No fim de fevereiro, quando compartilhei o caso em um grupo de tradutoras, tradutores, pesquisadoras e pesquisadores em tradução, organizado por docentes da USP, a reação de colegas demonstrou que o caso ia além de uma relação comercial frustrada entre um prestador de serviços e uma contratante. O erro no crédito, substituindo o nome do autor da tradução por outro, violava a lei de direitos autorais e expunha um problema antigo do mercado editorial e da relação que grande parte das editoras estabelece com quem contribui para a difusão da produção cultural e intelectual no Brasil.

Diante da história, outras pessoas relataram problemas que mostravam que as causas subjacentes poderiam ser comuns. Com o aumento dos relatos e das demonstrações de solidariedade, o grupo decidiu, por sugestão de Luciana Carvalho Fonseca, professora doutora da FFLCH da USP, elaborar uma nota de repúdio.

A nota de repúdio e o abaixo-assinado decorreram, pois, dessas numerosas manifestações durante as discussões sobre a questão no grupo Tradinfo, criado e mantido, como eu já disse, por professores da USP. Grupos como esse possibilitam que tradutoras e tradutores se organizem com o apoio de universidades e centros de pesquisa. O abaixo-assinado1 1 A nota de repúdio e o abaixo-assinado estão disponíveis para consulta em: https://docs.google.com/forms/d/1jz-jmd-756Drx6tWMUHhzq-iXEBaCPUvCdPlp CURkFI/viewform?edit_requested=true. Acesso em: 23 fev. 2023. contou com mais de 540 assinaturas, com nomes tarimbados da tradução, pesquisadores e pesquisadoras, docentes, escritores/as, estudantes de outras universidades e outros centros de pesquisa nacionais e do exterior, além de representantes de associações. Chefes de departamentos de pesquisa de universidades se mobilizaram para levar o debate desencadeado sobre direitos intelectuais e a figura do/a tradutor/a para suas instituições.

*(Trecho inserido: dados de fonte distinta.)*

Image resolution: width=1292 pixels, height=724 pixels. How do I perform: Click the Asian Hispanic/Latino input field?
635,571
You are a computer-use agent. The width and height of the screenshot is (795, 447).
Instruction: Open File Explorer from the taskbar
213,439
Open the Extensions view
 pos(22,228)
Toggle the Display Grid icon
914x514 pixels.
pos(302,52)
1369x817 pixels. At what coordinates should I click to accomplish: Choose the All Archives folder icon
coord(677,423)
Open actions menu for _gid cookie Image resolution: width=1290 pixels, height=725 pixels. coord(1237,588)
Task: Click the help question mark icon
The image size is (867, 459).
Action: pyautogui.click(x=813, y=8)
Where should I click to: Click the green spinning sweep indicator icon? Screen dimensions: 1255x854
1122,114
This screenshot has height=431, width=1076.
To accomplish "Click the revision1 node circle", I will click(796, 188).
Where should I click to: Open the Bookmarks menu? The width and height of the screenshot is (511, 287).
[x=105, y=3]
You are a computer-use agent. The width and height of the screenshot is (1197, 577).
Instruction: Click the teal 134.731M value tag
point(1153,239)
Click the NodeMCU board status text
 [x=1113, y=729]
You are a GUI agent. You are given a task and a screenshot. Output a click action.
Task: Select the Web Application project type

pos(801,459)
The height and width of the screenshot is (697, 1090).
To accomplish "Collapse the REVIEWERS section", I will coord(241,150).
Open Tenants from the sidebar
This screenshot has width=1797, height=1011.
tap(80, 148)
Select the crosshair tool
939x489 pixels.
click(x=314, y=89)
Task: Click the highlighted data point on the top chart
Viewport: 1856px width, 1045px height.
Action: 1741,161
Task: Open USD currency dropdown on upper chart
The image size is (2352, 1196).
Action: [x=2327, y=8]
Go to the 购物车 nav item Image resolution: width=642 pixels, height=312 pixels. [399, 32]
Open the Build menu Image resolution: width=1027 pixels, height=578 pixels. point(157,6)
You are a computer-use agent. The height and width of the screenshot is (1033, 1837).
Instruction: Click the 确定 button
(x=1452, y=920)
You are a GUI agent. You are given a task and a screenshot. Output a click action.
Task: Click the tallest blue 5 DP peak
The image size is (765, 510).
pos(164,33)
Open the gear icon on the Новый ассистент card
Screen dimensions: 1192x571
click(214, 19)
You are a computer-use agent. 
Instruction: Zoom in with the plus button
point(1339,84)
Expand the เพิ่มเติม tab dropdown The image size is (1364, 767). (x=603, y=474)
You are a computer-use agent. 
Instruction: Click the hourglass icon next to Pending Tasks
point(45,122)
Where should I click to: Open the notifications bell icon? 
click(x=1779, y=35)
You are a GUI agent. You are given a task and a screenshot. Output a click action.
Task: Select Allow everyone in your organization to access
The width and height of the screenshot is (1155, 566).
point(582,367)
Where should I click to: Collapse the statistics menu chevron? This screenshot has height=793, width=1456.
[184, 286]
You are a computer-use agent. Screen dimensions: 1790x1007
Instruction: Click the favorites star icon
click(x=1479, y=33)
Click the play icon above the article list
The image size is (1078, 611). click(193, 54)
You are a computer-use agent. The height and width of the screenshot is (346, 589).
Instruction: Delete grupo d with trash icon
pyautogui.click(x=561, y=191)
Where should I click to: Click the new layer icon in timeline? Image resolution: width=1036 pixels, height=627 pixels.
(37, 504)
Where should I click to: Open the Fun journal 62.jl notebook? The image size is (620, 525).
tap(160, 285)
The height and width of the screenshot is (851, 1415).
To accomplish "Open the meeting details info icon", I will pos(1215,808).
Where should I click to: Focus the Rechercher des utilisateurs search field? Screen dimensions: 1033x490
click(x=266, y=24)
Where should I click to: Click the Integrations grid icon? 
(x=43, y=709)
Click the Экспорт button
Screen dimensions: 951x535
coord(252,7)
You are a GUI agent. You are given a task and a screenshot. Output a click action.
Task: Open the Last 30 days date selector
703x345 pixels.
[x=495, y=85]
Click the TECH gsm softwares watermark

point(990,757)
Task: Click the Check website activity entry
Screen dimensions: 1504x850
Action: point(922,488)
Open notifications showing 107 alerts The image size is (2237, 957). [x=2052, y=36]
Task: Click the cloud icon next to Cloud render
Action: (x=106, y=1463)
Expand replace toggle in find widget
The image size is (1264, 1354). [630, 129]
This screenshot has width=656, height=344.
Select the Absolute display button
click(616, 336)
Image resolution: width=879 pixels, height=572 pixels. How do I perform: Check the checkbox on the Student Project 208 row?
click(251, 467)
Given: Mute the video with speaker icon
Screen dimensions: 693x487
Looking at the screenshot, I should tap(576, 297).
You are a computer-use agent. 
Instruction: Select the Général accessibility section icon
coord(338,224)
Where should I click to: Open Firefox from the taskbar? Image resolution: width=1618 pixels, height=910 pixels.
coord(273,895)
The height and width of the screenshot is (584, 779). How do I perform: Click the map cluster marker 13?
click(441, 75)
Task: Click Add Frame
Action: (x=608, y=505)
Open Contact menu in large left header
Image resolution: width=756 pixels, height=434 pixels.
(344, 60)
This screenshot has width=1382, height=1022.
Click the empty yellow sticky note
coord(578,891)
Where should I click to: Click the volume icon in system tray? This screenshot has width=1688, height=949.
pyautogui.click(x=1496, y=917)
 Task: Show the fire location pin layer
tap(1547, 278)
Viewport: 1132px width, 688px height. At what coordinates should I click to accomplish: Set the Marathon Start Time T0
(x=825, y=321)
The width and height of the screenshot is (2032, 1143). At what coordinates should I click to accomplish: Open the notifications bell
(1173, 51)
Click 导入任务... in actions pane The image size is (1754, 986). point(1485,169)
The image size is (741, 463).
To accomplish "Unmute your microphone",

Para mim, ficou claro que não se tratava apenas do apoio a um caso particular, mas de um sintoma, apreendido pelas signatárias e signatários da nota, que traduz um mal-estar nas relações de certas editoras com os profissionais da tradução. Precisamos, portanto, trazer urgentemente essa pauta para o debate público. Há notícias de que o caso repercutiu em outros grupos de tradutores e levou, inclusive, a acordos sobre remuneração mínima e prazos que se podem aceitar pelo trabalho de tradução.

Além de relatar o erro evidente do crédito, também discuti, com os colegas no grupo, como o processo de tradução tem se tornado difícil: as editoras oferecem baixa remuneração, prazos exíguos e têm solicitado a cessão definitiva de direitos autorais, por exemplo.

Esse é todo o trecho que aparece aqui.